* Task instructions *
Each line below needs to be restated word for word.
▬▬▬
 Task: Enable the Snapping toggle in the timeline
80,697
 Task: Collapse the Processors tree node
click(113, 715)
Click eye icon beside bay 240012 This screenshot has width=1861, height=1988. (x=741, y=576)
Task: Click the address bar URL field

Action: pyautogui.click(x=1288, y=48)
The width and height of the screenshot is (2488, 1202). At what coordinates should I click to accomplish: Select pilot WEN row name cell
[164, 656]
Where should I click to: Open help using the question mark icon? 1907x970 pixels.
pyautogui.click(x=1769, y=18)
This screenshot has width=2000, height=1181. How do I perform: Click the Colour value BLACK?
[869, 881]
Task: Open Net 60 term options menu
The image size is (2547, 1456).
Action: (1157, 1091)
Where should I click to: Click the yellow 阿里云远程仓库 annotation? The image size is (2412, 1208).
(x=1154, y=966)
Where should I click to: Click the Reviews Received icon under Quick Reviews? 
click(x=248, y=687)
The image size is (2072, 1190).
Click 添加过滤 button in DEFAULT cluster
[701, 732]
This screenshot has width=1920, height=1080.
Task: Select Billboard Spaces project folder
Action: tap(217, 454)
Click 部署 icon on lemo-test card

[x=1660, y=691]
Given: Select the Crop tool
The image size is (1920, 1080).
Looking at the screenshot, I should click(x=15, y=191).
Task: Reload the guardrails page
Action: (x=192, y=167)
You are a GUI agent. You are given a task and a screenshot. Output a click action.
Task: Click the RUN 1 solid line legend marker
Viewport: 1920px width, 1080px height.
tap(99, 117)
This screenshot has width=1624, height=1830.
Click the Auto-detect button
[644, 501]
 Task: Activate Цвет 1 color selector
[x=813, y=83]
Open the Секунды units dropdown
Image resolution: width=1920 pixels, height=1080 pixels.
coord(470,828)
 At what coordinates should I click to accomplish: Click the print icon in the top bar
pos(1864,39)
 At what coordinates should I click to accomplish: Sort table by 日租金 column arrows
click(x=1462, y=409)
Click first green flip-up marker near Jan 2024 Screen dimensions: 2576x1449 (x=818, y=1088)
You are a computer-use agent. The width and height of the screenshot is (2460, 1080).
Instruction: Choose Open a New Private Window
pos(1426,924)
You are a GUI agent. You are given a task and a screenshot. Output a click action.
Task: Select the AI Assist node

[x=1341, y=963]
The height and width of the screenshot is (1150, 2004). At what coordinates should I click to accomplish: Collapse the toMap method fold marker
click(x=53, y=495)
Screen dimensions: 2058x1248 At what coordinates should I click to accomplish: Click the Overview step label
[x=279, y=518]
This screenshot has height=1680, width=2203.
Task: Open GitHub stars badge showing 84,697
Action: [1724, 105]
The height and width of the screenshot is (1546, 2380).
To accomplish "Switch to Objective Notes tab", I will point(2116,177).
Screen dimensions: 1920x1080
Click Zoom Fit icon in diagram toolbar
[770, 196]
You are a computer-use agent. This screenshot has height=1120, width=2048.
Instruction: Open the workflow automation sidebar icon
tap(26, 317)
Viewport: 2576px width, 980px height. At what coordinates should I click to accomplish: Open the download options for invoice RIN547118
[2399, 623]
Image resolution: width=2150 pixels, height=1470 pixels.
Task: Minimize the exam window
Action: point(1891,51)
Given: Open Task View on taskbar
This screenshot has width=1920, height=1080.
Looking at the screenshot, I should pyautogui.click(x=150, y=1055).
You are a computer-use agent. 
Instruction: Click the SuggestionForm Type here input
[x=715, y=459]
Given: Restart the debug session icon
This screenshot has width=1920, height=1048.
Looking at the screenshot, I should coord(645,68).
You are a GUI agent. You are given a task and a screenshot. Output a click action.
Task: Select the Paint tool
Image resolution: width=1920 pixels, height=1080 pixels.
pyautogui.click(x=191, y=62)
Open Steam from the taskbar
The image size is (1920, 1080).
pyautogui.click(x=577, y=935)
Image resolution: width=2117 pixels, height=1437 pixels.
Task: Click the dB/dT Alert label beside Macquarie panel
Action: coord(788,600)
▬▬▬
* Exercise answer *
 Task: Enable the Snapping toggle in the timeline
80,697
 Task: Collapse the Processors tree node
click(113, 715)
Click eye icon beside bay 240012 This screenshot has width=1861, height=1988. (x=741, y=576)
Task: Click the address bar URL field

Action: pyautogui.click(x=1288, y=48)
The width and height of the screenshot is (2488, 1202). At what coordinates should I click to accomplish: Select pilot WEN row name cell
[164, 656]
Where should I click to: Open help using the question mark icon? 1907x970 pixels.
pyautogui.click(x=1769, y=18)
This screenshot has width=2000, height=1181. How do I perform: Click the Colour value BLACK?
[869, 881]
Task: Open Net 60 term options menu
The image size is (2547, 1456).
Action: (1157, 1091)
Where should I click to: Click the yellow 阿里云远程仓库 annotation? The image size is (2412, 1208).
(x=1154, y=966)
Where should I click to: Click the Reviews Received icon under Quick Reviews? 
click(x=248, y=687)
The image size is (2072, 1190).
Click 添加过滤 button in DEFAULT cluster
[701, 732]
This screenshot has width=1920, height=1080.
Task: Select Billboard Spaces project folder
Action: tap(217, 454)
Click 部署 icon on lemo-test card

[x=1660, y=691]
Given: Select the Crop tool
The image size is (1920, 1080).
Looking at the screenshot, I should click(x=15, y=191).
Task: Reload the guardrails page
Action: (x=192, y=167)
You are a GUI agent. You are given a task and a screenshot. Output a click action.
Task: Click the RUN 1 solid line legend marker
Viewport: 1920px width, 1080px height.
tap(99, 117)
This screenshot has width=1624, height=1830.
Click the Auto-detect button
[644, 501]
 Task: Activate Цвет 1 color selector
[x=813, y=83]
Open the Секунды units dropdown
Image resolution: width=1920 pixels, height=1080 pixels.
coord(470,828)
 At what coordinates should I click to accomplish: Click the print icon in the top bar
pos(1864,39)
 At what coordinates should I click to accomplish: Sort table by 日租金 column arrows
click(x=1462, y=409)
Click first green flip-up marker near Jan 2024 Screen dimensions: 2576x1449 (x=818, y=1088)
You are a computer-use agent. The width and height of the screenshot is (2460, 1080).
Instruction: Choose Open a New Private Window
pos(1426,924)
You are a GUI agent. You are given a task and a screenshot. Output a click action.
Task: Select the AI Assist node

[x=1341, y=963]
The height and width of the screenshot is (1150, 2004). At what coordinates should I click to accomplish: Collapse the toMap method fold marker
click(x=53, y=495)
Screen dimensions: 2058x1248 At what coordinates should I click to accomplish: Click the Overview step label
[x=279, y=518]
This screenshot has height=1680, width=2203.
Task: Open GitHub stars badge showing 84,697
Action: [1724, 105]
The height and width of the screenshot is (1546, 2380).
To accomplish "Switch to Objective Notes tab", I will point(2116,177).
Screen dimensions: 1920x1080
Click Zoom Fit icon in diagram toolbar
[770, 196]
You are a computer-use agent. This screenshot has height=1120, width=2048.
Instruction: Open the workflow automation sidebar icon
tap(26, 317)
Viewport: 2576px width, 980px height. At what coordinates should I click to accomplish: Open the download options for invoice RIN547118
[2399, 623]
Image resolution: width=2150 pixels, height=1470 pixels.
Task: Minimize the exam window
Action: point(1891,51)
Given: Open Task View on taskbar
This screenshot has width=1920, height=1080.
Looking at the screenshot, I should pyautogui.click(x=150, y=1055).
You are a computer-use agent. 
Instruction: Click the SuggestionForm Type here input
[x=715, y=459]
Given: Restart the debug session icon
This screenshot has width=1920, height=1048.
Looking at the screenshot, I should coord(645,68).
You are a GUI agent. You are given a task and a screenshot. Output a click action.
Task: Select the Paint tool
Image resolution: width=1920 pixels, height=1080 pixels.
pyautogui.click(x=191, y=62)
Open Steam from the taskbar
The image size is (1920, 1080).
pyautogui.click(x=577, y=935)
Image resolution: width=2117 pixels, height=1437 pixels.
Task: Click the dB/dT Alert label beside Macquarie panel
Action: coord(788,600)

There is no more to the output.